(WORK TO BE COMPLETED) Look for the word "will" in the material below. Copy each line that has it.

(INFORMATION GIVEN)
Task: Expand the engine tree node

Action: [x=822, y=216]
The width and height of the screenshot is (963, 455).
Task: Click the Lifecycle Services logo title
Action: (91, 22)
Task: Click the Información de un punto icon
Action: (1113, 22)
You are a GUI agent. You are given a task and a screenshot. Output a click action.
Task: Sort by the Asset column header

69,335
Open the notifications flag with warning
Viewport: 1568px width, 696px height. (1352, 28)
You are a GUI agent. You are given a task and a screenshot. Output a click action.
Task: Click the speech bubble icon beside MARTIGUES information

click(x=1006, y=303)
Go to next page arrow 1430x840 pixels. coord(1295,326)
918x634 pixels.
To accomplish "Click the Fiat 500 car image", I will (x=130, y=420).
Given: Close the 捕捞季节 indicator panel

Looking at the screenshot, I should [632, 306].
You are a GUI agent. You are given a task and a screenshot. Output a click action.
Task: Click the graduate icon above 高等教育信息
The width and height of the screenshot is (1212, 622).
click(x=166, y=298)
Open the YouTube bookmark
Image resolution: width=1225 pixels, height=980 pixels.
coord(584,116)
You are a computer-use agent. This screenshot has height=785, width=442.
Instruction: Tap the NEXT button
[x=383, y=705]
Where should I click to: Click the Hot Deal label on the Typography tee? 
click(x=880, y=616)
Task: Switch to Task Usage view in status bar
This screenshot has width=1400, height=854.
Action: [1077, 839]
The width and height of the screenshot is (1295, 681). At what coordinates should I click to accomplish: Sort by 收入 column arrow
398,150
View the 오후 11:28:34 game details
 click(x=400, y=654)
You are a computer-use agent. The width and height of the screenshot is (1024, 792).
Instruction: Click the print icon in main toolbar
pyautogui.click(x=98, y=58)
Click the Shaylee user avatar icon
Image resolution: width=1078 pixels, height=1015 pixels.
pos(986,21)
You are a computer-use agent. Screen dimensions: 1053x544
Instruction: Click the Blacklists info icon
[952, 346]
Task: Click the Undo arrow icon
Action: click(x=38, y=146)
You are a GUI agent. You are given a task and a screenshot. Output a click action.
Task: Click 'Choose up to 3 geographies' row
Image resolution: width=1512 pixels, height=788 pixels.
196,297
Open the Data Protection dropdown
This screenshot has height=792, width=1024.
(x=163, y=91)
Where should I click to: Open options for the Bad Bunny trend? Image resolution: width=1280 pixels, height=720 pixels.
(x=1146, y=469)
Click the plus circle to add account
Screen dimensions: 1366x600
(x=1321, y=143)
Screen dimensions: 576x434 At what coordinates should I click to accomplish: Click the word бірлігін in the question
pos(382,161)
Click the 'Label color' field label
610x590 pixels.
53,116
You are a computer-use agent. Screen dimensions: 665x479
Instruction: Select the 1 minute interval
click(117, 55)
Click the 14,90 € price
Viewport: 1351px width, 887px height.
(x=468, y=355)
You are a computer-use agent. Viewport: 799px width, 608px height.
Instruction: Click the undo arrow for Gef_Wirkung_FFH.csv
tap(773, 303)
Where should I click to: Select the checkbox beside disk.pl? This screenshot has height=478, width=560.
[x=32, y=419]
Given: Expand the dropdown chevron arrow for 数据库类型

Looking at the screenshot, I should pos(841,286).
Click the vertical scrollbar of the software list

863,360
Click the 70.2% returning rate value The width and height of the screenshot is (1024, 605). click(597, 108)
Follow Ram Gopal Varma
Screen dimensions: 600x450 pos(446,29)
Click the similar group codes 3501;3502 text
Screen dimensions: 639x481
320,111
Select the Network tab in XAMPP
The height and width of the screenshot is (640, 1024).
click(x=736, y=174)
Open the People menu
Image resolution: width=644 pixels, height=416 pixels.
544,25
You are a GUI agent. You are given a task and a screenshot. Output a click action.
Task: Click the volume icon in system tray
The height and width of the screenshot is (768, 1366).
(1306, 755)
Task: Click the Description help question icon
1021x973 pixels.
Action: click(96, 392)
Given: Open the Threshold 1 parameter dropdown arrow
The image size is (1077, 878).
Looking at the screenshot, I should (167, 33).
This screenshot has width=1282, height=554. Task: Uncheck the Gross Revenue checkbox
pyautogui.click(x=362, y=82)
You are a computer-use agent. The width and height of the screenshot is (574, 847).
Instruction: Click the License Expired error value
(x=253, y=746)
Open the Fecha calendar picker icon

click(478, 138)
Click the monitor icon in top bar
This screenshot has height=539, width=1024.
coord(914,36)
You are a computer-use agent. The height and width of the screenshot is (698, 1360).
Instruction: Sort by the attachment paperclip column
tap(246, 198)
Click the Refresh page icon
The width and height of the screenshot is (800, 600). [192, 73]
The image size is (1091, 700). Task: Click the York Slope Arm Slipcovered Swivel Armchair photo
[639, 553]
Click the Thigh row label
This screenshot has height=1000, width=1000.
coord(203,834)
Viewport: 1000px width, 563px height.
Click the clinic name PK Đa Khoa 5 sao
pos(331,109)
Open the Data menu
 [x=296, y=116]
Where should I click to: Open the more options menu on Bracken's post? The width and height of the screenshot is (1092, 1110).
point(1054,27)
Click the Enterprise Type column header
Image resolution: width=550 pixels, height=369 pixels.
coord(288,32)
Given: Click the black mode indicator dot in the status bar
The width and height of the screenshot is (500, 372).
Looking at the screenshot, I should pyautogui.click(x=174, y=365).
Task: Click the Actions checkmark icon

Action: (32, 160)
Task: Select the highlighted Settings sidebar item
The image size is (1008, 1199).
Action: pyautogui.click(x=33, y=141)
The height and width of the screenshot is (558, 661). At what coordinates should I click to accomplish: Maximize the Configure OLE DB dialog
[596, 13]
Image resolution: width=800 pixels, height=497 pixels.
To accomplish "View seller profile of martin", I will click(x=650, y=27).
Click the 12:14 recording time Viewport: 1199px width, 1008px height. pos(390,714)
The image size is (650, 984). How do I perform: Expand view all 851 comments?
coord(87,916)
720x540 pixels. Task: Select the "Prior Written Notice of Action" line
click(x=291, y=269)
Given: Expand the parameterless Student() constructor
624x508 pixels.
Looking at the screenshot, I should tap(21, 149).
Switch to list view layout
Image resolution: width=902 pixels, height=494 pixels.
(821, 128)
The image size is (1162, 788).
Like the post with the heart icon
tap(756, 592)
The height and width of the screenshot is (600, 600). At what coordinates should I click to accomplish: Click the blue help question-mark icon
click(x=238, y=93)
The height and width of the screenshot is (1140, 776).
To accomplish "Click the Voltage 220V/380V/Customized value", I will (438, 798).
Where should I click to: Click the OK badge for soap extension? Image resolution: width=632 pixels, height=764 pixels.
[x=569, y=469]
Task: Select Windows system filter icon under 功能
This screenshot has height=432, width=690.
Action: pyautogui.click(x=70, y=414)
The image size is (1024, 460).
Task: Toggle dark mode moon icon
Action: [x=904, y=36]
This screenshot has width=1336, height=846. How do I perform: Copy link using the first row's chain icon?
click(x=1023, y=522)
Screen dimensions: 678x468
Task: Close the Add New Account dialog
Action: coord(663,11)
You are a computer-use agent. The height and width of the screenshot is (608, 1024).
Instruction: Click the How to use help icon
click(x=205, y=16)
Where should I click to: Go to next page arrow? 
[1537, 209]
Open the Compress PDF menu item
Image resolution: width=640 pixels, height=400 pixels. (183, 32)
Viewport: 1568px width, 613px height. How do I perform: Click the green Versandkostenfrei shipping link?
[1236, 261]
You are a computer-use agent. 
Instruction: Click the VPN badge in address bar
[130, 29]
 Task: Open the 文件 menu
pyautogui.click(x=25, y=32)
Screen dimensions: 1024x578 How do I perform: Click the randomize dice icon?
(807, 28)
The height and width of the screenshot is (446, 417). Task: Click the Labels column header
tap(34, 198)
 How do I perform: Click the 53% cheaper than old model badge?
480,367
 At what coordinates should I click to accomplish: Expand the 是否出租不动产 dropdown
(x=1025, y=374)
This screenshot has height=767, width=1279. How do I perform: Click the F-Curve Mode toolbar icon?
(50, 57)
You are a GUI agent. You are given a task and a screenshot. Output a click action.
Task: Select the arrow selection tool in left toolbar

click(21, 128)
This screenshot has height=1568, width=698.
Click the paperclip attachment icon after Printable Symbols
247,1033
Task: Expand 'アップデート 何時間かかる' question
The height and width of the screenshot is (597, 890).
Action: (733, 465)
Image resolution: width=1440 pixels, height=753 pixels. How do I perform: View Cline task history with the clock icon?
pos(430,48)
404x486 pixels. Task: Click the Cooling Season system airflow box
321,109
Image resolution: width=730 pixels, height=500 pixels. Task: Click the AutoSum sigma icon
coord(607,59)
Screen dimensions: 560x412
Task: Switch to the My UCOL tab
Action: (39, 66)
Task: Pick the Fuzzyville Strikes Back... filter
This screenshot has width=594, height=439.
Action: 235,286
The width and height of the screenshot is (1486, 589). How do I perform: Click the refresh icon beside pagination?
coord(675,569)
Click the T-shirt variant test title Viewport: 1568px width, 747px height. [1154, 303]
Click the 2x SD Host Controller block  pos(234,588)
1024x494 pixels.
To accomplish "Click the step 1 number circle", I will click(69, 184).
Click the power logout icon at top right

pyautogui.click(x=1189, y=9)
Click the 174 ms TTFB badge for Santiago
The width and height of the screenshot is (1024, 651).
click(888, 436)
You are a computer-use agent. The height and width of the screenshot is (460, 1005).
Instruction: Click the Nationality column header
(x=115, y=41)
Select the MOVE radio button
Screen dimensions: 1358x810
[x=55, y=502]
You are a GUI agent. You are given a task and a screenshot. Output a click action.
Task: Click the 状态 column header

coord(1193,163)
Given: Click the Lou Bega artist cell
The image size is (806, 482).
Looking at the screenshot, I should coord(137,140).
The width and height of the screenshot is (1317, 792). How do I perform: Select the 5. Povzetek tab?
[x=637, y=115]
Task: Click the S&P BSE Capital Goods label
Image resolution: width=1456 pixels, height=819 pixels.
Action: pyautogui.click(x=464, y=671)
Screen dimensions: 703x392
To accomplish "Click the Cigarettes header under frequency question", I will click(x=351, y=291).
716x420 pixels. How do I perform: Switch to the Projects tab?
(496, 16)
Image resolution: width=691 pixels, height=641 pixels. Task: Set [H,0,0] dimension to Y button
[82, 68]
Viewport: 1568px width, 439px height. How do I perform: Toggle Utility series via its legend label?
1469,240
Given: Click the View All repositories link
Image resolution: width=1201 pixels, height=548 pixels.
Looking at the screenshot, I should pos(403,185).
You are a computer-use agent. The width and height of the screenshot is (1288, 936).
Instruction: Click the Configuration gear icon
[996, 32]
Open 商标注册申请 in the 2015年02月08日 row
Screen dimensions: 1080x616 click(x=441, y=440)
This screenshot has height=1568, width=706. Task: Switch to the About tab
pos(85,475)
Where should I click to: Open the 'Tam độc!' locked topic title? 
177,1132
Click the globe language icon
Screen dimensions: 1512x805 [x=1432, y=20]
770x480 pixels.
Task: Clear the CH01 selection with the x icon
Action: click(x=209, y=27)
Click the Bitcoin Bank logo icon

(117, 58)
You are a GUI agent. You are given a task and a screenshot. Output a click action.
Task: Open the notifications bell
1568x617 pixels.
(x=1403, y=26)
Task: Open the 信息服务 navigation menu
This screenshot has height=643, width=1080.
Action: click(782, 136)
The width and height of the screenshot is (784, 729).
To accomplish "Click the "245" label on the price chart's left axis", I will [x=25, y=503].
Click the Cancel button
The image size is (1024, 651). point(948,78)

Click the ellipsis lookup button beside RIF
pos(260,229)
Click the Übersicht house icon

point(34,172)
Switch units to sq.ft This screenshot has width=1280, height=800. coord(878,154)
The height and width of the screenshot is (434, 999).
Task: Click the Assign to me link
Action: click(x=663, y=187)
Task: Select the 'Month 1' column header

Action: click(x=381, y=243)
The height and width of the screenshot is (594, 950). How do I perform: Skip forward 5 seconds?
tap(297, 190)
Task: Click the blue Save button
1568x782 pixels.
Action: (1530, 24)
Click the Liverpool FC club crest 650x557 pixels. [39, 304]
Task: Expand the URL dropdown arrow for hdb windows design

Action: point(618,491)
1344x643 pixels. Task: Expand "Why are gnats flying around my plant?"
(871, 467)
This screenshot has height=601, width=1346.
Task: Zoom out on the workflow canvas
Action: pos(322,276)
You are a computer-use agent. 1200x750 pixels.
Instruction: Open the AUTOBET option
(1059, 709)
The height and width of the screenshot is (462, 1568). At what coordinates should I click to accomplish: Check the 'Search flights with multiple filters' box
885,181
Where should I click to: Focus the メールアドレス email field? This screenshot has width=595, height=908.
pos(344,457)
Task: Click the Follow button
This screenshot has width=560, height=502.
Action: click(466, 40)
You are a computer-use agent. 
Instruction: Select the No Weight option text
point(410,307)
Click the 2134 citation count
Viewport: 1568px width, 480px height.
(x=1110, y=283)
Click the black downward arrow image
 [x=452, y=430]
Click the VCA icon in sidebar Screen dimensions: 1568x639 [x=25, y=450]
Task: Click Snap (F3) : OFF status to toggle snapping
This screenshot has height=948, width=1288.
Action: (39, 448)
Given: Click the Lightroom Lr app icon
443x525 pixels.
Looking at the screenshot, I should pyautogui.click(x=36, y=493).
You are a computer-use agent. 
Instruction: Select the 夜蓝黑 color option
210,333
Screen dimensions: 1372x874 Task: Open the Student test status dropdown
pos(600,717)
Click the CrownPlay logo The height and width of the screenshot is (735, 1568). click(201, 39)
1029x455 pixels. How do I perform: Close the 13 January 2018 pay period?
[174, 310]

(EXERCISE SOLUTION)
To accomplish "Click the Fiat 500 car image", I will (x=130, y=420).
To accomplish "View seller profile of martin", I will click(x=650, y=27).
To accomplish "Click the Voltage 220V/380V/Customized value", I will (438, 798).
To accomplish "Click the step 1 number circle", I will click(69, 184).
To accomplish "Click the Cigarettes header under frequency question", I will click(x=351, y=291).
To accomplish "Click the "245" label on the price chart's left axis", I will [x=25, y=503].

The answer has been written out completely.